上記の分析から、次のように結論付けることができます。SPACE は、生命プロセスに重要な影響を与える生体サンプル内の細胞間相互作用を特定できます。したがって、私たちは次のように推測しますSPACE によって構築された相互作用ネットワークは、リガンド-受容体ベースの細胞コミュニケーション解析を最適化するために使用できます。
リガンド受容体ベースの細胞コミュニケーション解析は、単一細胞データ解析における一般的な方法であり、2 つの細胞におけるリガンドと受容体の遺伝子発現に基づいて、リガンド受容体ペアを介した細胞コミュニケーションの可能性を推測します。まず、マウス胎盤データセットで CellChat (一般的に使用される細胞通信解析手法) を使用して、CC1 の細胞間通信を解析しました。

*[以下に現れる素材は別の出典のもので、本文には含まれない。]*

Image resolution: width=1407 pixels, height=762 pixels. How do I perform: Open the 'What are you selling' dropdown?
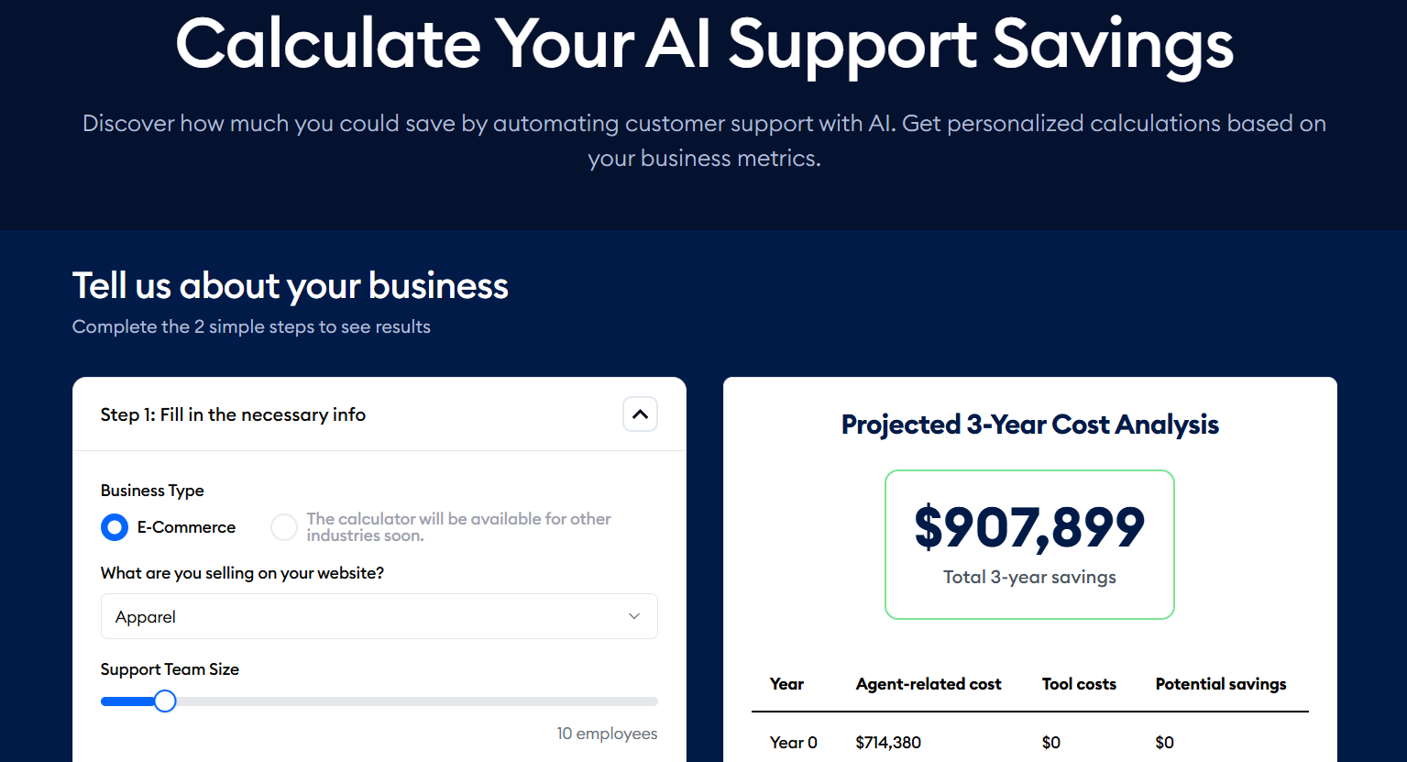tap(379, 616)
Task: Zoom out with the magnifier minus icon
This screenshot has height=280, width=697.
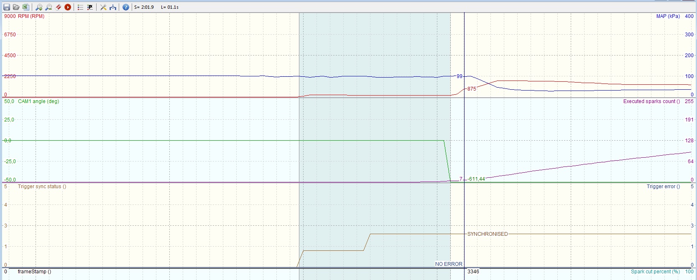Action: click(49, 7)
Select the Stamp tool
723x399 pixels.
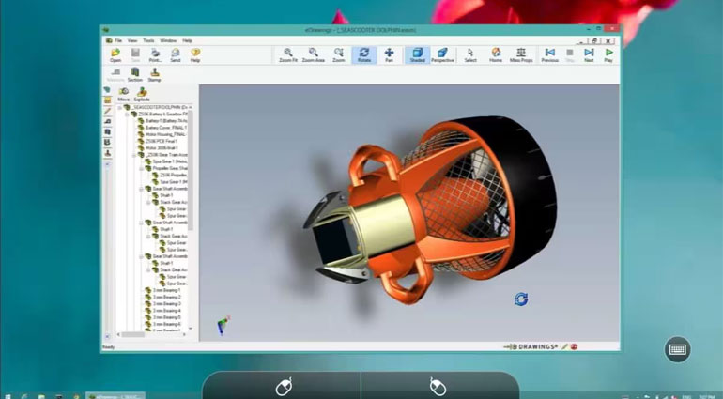tap(154, 73)
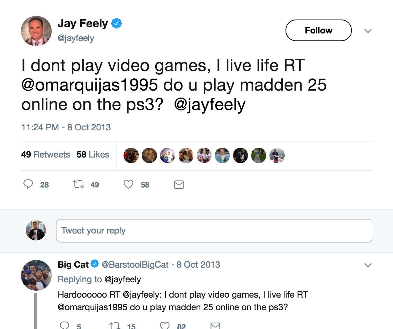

CellChatは、s3母体損傷細胞がコラーゲンFN1やTHBSなどのシグナル伝達経路を介してP-TGC細胞型とコミュニケーションできることを発見した。ただし、これらのシグナル伝達経路はすべて、実際に起こるためには物理的な接触を必要とします。しかし、2 つの細胞タイプは実際には空間的に遠く離れており (下図の右下隅を参照)、実際に物理的に接触している可能性は低いことがわかりました。
このことは、CC1 で構築された近位細胞相互作用ネットワークによっても確認されました。青いボックスは、それらの間の相互作用が起こりそうもないことを示しています。SPACEによって構築された特徴的な近接細胞相互作用ネットワークをCellChatの細胞通信解析に導入することで、物理的に不可能な細胞通信信号を排除し、誤検知信号を効果的に低減することができます。
清華大学と国家膜生物学重点研究所は杭州に膜構造と人工知能生物学の部門を設立した。現在、チームは人工知能と生物学の間の学際的研究に従事する専門家を募集しています。この分野に興味のある研究者のチームへの参加を心から歓迎します。詳しい募集内容を知りたい方は、下記のQRコードを読み取って詳細をご覧ください。